Former Attorney General Bill Barr will help to steer a recent group formed by a business lobbying organization that goals to be a substitute for the U.S. Chamber of Commerce, the large advocacy group that has fallen out of favor with some Republicans.
Barr will probably be chair of an advisory board for a project called the Center for Legal Motion, he told CNBC in an interview. The group is an element of the American Free Enterprise Chamber of Commerce, the business lobbying group that launched last 12 months as a possible rival to the chamber.
The American Free Enterprise Chamber of Commerce boasts of being a business lobbying group that fights “against outdated regulations, future-killing tax policies, and the company cronyism and backroom DC deal making that close down our economic future,” in keeping with a memo pitch to potential members.
Barr’s decision to affix with the brand new group comes as some Republicans on Capitol Hill have turned their backs on the Chamber of Commerce after it began to favor endorsing Democrats running for House seats. The business lobbying behemoth moved away from predominantly supporting Republicans in recent times after former president Donald Trump embraced trade protectionism, bashed certain firms for his or her social stances and tried to overturn the 2020 election.
Barr, for his part, drew the ire of the previous president and plenty of of his GOP allies when he said evidence didn’t back Trump’s claims that fraud cost him the presidential election.
House Speaker Kevin McCarthy, R-Calif., and House Majority Leader Steve Scalise, R-La., are among the many powerful GOP members who’ve distanced themselves from the unique chamber.
In a press release to CNBC provided by the brand new group, McCarthy said it “is a crucial tool to make sure regulators operate fairly, efficiently, and without burdening America’s entrepreneurs and small businesses.”
Scalise in a separate statement to CNBC provided by the business lobbying organization said, “The American Free Enterprise Chamber of Commerce creating the Center for Legal Motion is welcome news to House Republicans.”
The brand new group goals goals to challenge — at times in court — regulations put in place by the Biden administration.
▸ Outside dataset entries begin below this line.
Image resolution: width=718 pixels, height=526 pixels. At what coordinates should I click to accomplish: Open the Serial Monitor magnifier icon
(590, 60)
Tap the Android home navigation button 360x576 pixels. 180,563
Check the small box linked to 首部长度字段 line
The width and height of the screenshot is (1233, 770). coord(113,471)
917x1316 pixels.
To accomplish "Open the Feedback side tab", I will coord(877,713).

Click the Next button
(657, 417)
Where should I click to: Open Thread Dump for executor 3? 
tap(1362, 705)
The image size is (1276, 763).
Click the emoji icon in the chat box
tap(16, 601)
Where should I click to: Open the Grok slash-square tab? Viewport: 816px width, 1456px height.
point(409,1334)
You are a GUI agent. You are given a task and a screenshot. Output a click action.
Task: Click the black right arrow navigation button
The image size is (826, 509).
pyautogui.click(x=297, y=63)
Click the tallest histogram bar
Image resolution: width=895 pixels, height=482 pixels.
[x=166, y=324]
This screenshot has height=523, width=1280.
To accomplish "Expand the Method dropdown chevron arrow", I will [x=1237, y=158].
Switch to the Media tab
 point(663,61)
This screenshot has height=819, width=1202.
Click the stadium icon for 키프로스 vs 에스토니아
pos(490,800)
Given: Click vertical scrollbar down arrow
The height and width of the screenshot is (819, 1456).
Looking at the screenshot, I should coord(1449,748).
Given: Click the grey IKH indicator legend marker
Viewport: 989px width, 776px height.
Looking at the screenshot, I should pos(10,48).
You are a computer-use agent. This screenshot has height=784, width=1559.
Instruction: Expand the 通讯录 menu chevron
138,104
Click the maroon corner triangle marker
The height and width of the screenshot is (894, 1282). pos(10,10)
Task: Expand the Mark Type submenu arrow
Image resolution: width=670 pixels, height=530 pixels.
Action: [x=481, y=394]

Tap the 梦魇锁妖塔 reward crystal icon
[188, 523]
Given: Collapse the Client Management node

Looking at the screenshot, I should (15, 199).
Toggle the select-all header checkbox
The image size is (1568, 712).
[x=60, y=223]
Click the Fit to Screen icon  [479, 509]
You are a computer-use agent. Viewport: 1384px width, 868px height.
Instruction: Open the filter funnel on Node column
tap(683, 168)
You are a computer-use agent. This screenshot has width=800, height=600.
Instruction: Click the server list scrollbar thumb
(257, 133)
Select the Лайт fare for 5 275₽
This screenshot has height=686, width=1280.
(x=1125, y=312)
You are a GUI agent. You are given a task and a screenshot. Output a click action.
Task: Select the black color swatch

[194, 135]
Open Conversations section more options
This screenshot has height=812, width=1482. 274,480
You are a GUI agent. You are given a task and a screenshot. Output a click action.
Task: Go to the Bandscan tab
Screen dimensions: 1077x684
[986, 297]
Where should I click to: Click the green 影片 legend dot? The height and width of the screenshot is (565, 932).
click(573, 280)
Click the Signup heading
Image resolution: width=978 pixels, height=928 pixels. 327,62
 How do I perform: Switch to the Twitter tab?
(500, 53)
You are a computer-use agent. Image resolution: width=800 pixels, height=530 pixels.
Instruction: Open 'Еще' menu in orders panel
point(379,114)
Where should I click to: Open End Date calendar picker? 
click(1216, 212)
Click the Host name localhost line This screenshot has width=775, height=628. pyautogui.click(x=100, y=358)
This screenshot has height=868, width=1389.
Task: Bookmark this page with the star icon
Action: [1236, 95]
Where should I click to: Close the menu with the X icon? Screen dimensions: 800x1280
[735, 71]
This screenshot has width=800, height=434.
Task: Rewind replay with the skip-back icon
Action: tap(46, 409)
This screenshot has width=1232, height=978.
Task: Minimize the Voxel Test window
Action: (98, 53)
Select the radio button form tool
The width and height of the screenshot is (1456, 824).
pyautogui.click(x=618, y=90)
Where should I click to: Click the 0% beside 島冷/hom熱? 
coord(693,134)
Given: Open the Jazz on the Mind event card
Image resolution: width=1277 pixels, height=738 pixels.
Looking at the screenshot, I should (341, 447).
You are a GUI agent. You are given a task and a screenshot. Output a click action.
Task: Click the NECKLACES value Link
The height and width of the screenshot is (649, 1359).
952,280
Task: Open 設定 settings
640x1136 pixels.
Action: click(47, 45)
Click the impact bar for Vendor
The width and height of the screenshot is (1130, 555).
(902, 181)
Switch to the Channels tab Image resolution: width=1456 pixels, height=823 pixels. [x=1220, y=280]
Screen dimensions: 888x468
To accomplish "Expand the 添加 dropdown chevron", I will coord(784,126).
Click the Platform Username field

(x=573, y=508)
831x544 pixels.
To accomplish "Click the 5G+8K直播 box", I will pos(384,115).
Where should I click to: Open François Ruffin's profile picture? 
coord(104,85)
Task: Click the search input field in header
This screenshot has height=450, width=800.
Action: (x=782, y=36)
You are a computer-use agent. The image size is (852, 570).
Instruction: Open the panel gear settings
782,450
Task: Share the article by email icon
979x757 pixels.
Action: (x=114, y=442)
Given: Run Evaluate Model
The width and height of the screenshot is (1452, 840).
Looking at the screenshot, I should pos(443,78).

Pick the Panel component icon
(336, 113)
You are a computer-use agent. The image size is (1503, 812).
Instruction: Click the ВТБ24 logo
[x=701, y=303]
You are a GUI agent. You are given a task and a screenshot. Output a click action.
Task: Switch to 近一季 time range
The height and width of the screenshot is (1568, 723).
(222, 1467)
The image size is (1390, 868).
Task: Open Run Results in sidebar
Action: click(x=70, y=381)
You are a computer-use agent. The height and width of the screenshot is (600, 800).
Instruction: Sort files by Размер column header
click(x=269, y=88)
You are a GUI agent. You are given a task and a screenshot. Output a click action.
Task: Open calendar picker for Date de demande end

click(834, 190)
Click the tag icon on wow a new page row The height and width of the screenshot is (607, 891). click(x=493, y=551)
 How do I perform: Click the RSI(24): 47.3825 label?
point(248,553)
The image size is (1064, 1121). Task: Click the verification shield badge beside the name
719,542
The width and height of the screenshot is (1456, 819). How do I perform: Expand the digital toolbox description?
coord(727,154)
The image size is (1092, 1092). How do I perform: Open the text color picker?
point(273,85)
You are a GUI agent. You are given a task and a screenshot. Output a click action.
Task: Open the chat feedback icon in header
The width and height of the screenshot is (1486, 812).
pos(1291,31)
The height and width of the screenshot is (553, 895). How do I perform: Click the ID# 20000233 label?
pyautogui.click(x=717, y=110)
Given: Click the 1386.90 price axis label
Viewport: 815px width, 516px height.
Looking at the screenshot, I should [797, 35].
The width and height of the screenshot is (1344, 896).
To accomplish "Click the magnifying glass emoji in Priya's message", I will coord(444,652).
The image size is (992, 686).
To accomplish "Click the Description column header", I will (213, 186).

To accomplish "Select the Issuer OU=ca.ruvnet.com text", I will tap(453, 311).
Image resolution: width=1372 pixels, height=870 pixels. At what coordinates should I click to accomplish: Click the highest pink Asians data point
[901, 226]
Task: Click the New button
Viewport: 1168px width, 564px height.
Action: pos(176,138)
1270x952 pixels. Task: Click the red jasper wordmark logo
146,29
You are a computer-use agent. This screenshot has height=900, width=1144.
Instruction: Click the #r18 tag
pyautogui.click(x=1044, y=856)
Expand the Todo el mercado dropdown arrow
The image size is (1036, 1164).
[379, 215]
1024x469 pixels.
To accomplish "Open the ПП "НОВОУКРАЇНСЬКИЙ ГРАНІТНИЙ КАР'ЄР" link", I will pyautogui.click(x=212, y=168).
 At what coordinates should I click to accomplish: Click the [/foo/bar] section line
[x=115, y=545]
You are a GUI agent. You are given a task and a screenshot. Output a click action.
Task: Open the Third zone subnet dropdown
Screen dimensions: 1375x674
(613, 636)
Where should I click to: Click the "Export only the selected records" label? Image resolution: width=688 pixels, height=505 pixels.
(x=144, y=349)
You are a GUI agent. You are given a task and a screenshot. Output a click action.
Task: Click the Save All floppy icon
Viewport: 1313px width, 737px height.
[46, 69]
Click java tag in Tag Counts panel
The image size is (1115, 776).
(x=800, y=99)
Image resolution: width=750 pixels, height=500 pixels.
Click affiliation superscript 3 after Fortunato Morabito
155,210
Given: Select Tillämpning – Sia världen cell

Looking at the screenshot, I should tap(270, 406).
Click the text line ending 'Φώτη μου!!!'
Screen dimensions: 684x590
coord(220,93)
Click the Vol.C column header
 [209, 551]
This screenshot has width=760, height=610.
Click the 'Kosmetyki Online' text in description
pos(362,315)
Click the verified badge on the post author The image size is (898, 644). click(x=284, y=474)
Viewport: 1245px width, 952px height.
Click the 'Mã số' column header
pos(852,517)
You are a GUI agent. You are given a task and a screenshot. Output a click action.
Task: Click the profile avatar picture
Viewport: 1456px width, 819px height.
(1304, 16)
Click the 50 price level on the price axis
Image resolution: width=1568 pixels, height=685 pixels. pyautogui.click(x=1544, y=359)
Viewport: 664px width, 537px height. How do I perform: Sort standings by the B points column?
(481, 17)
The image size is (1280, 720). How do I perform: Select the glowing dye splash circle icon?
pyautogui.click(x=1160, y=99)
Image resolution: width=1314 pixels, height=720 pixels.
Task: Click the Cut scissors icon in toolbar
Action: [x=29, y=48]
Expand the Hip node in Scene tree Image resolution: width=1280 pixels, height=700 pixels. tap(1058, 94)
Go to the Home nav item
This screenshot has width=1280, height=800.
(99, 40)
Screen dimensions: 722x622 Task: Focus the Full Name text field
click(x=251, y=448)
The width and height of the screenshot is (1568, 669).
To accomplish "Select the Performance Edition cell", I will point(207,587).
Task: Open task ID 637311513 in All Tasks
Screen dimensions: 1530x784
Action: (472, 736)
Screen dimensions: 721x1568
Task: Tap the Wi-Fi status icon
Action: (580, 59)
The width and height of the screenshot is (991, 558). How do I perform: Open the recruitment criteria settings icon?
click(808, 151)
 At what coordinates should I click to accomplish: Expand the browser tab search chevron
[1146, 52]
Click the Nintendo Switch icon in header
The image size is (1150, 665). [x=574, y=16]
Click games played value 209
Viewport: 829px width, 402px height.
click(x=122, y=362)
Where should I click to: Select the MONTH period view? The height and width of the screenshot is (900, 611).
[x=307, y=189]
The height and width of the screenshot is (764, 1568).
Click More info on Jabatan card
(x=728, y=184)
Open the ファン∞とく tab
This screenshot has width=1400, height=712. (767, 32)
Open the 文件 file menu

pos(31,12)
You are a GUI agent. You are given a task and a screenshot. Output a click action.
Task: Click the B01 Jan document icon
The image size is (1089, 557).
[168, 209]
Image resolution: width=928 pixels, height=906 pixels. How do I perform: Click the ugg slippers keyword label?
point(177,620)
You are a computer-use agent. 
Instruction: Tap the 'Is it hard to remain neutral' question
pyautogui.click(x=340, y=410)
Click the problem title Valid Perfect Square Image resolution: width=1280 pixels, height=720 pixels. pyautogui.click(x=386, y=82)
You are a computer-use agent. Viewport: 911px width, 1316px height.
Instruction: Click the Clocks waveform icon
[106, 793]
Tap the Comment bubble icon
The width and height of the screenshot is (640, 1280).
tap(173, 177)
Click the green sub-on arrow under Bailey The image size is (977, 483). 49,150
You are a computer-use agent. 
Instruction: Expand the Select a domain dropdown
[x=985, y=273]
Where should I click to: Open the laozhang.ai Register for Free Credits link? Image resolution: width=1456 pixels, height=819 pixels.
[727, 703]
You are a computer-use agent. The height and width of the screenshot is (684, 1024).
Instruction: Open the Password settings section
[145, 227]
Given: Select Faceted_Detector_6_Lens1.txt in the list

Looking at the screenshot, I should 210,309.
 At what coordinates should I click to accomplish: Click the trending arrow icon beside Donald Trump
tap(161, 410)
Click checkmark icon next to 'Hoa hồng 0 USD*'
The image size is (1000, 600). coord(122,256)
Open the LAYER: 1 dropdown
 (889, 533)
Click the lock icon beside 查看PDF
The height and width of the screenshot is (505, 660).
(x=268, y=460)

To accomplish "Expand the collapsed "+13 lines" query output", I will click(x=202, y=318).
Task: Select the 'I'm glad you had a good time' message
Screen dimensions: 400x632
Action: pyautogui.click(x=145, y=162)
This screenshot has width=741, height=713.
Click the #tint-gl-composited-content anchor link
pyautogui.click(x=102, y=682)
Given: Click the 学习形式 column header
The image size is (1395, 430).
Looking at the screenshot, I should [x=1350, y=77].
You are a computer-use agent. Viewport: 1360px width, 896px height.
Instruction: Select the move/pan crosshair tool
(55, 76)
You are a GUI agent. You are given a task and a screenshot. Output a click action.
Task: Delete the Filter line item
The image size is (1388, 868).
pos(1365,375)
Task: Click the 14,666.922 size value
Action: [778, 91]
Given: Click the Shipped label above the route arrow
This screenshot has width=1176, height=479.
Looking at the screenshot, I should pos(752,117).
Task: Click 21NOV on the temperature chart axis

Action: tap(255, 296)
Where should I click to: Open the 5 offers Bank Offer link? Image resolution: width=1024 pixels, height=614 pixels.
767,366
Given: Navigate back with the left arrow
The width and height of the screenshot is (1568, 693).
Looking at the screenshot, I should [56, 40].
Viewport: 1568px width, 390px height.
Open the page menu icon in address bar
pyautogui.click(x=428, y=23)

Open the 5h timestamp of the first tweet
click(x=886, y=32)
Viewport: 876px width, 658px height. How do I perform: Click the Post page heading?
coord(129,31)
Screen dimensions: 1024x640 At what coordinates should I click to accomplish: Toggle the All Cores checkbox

Barr will chair the project’s advisory board, in support of the chairman Terry Branstad and CEO Gentry Collins.
Branstad was a longtime Iowa governor and Trump’s U.S. ambassador to China. Collins was once a political director for the Republican National Committee.
In his role, Barr will advise the Center for Legal Motion on the perfect litigators to rent, he explained to CNBC. He can even help to develop the organization’s overall legal strategy.
The “CLA will provide congressional testimony, initiate litigation, file amicus briefs, and support lawsuits brought by other parties in vital regulatory and constitutional cases,” the American Free Enterprise Chamber of Commerce said in a press release.
Barr wouldn’t say who he goals to recruit from the legal community.
He noted that the newly formed project would engage on the Securities and Exchange Commission’s proposed climate-risk disclosure rule. If the rule is enacted, public firms would need to disclose the carbon emissions which can be a part of their operations, in addition to the climate risks their businesses face.
Collins wouldn’t say how much the organization is investing into the brand new project. But he told CNBC that the group has been recruiting business members “at a rate of greater than 1,000 a month for nearly a 12 months now.”
“As we have done that, considered one of the principal challenges that we hear from businesses of all sizes across the country is regulatory overreach threatening our business, threatening our industries and threatening our overall economy,” Collins said.